"The mystery," replied Angela, "if it is one, cannot, must not be solved by you. My promise to reveal this secret to you to-night was a jest of which I am now heartily ashamed, I tell you; and if I kept this foolish promise it would be to make you the object of another mystery more culpable still."

"Ah, madame," said the chevalier quickly, "this is very cruel."

"What more would you ask, sir? I accuse myself and beg your pardon," said Angela, in a sweet and sad voice. "Forget the folly of what I have said; think no longer of my hand, which can belong to no one; but sometimes remember the recluse of Devil's Cliff, who is, perhaps, at once very culpable and very innocent. And then," she continued hesitatingly, "as a remembrance of Blue Beard, you will permit me, will you not, to offer you some of the diamonds of which you were so enamored before you had seen me."

The chevalier blushed with shame and anger; the pure feeling which he felt for Angela made him feel as derogatory an offer which at one time would, doubtless, have been accepted without the slightest scruple. "Madame," said he, with as much pride as bitterness, "you have accorded me hospitality for two days; to-morrow I shall leave; the only request I make of you is to give me a guide. As to your offer, it wounds me doubly——"

"Sir!"

"Yes, madame, that you should believe me low enough to accept payment for the humiliating circumstances——"

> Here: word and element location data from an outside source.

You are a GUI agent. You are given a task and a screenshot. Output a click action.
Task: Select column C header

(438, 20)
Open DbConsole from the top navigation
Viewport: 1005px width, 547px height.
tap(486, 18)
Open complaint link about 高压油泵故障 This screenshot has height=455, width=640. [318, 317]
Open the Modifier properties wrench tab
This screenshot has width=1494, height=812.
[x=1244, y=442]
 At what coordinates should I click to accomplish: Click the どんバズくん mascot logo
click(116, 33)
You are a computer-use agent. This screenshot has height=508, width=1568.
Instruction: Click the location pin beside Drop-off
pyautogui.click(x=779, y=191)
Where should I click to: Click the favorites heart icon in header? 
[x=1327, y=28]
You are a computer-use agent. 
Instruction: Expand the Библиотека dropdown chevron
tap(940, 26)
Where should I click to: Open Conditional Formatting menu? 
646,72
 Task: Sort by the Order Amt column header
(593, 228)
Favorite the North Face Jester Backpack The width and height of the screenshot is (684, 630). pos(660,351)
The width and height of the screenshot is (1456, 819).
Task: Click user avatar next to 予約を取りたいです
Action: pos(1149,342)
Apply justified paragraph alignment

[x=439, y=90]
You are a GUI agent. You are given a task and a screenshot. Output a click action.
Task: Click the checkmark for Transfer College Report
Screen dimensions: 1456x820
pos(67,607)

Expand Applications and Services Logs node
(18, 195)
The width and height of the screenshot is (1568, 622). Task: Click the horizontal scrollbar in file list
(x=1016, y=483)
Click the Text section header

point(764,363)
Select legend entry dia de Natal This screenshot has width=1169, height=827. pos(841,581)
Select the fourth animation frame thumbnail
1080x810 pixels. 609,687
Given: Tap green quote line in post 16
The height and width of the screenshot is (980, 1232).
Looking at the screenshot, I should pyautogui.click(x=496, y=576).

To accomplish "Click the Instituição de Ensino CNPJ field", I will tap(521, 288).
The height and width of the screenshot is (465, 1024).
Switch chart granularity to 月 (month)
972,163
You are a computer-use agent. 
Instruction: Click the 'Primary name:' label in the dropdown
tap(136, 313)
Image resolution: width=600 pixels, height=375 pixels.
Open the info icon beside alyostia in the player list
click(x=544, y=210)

"Sir, such was not my idea."

"Madame, I am poor, I am ridiculous and vain; I am what is termed a man of expediencies; but even I have my point of honor."

"But, sir——"

"But, madame, that I should barter my pride and will as an exchange for the hospitality offered me, would be a bargain like another, worse than another, perhaps; so be it; when one places oneself in dependence upon another more fortunate than oneself, one must be content with anything. I entertained the captain of the Unicorn in exchange for my passage, which he gave me on board his vessel. We are quits. I have cut a contemptible figure, madame; I know it more fully than any one else, for I have known misfortune more fully."